Some things to keep in mind: just because your lender preapproves you for (example) $150,000 doesn't mean that you're going to want to spend that much for your home. Don't make that mistake. Figure your mortgage payments out and
be sure you're comfortable with them at whatever amount you choose.
A $150,000 mortgage at 5.5% (that would be about 1.5% over the 'best rate' right now) would make your payment $851.68 a month (unless you have to have Private Mortgage Insurance which will probably raise it by $50 or so a month). That payment represents a 30-year mortgage.

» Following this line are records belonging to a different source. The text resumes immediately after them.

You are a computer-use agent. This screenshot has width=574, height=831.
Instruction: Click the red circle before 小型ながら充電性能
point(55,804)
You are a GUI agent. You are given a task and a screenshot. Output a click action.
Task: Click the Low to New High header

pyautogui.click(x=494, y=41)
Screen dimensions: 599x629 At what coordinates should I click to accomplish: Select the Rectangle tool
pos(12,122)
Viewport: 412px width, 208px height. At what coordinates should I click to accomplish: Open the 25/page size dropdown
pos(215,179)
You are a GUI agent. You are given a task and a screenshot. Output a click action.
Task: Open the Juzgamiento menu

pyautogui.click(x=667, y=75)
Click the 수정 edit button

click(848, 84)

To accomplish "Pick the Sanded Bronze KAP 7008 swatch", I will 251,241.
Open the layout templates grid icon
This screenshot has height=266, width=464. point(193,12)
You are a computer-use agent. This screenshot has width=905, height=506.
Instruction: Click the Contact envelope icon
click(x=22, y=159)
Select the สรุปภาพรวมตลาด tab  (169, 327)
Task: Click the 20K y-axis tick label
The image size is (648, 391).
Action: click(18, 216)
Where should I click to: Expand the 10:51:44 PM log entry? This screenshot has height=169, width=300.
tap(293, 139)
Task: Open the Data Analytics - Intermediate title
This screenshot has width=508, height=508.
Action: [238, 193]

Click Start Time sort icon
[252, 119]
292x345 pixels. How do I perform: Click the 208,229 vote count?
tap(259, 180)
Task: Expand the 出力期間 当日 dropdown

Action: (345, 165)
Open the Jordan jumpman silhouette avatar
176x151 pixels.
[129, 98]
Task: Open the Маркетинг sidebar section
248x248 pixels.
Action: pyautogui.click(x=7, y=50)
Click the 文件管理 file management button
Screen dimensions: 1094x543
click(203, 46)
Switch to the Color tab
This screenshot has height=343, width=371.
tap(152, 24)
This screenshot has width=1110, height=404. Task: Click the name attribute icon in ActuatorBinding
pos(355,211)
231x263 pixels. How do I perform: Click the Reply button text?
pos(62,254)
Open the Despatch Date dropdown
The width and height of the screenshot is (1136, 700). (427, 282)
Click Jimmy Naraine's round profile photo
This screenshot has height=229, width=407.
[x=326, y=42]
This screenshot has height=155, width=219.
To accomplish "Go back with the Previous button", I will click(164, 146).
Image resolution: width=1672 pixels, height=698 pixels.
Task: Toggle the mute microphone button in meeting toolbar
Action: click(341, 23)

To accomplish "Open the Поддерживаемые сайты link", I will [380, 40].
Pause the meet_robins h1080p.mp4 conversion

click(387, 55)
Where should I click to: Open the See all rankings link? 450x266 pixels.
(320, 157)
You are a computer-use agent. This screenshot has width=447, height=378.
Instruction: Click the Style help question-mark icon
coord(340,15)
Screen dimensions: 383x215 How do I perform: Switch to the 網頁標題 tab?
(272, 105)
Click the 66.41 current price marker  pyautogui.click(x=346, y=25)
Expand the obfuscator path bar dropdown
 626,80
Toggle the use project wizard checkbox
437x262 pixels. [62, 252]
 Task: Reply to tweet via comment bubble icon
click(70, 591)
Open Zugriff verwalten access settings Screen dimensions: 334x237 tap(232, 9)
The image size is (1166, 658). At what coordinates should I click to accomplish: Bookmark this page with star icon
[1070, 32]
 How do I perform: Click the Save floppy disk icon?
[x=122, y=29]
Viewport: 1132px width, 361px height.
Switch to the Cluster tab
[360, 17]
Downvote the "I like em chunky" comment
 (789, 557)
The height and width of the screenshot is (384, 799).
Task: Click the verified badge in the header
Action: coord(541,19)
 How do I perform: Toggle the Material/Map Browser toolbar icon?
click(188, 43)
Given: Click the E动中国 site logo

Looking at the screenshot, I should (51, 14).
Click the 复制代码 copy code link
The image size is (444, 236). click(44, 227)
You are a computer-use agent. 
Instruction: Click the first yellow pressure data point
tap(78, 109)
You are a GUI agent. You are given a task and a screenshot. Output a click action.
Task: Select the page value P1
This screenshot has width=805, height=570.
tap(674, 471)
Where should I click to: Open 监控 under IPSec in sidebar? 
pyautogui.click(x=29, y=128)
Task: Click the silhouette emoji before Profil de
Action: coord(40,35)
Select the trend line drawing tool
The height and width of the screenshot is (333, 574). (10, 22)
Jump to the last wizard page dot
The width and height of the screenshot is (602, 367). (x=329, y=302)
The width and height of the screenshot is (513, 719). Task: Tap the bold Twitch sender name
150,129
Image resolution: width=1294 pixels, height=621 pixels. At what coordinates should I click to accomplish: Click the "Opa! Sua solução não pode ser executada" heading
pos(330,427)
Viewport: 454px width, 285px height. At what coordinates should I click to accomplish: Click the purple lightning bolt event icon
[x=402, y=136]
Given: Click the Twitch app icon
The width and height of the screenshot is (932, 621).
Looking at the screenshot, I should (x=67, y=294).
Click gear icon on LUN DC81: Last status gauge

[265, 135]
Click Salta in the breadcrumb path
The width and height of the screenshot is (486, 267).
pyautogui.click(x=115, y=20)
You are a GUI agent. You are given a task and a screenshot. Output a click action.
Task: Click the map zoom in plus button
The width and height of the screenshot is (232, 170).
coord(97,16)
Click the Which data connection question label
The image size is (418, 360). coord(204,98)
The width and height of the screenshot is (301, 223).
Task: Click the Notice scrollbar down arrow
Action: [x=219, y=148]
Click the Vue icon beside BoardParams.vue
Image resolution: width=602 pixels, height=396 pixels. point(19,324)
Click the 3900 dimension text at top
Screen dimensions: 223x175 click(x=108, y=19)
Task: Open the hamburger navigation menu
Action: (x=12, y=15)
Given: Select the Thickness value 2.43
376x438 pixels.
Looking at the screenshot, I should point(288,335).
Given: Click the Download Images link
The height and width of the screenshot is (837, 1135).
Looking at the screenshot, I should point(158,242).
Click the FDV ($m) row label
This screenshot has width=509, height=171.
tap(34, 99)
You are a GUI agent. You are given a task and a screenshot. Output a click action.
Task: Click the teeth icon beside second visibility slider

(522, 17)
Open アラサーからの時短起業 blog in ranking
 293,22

On top of that you'll be responsible, of course, for real estate taxes and homeowners' insurance. So that means you need to pay attention to the amount of real estate taxes a particular home you like is going to have to pay. I don't know what state you live in, but here in Illinois, I'd estimate homeowner's insurance to run around $50 a month. Here's a mortgagte calculator:
Mortgage Calculator - Bankrate.com
When you've found your home, be sure to shop the mortgage. Do not just settle for the company who did your preapproval. The mortgage business is highly competitive. Shop now for the best rate and terms or risk paying literally thousands of dollars in unnecessary costs.
Think of your Preapproval Letter as your authorization to go shopping. When it comes right down to what mortgage lender you're going to use, you should be shopping at least one other lender.
Tip: Your Realtor will be a good source for a competitive and honest lender. Go with a Realtor from a personal recommendation -- someone your family or friends has used in the past and has a good reputation. They won't steer you wrong.
Good luck!! Exciting, yes??!!!!!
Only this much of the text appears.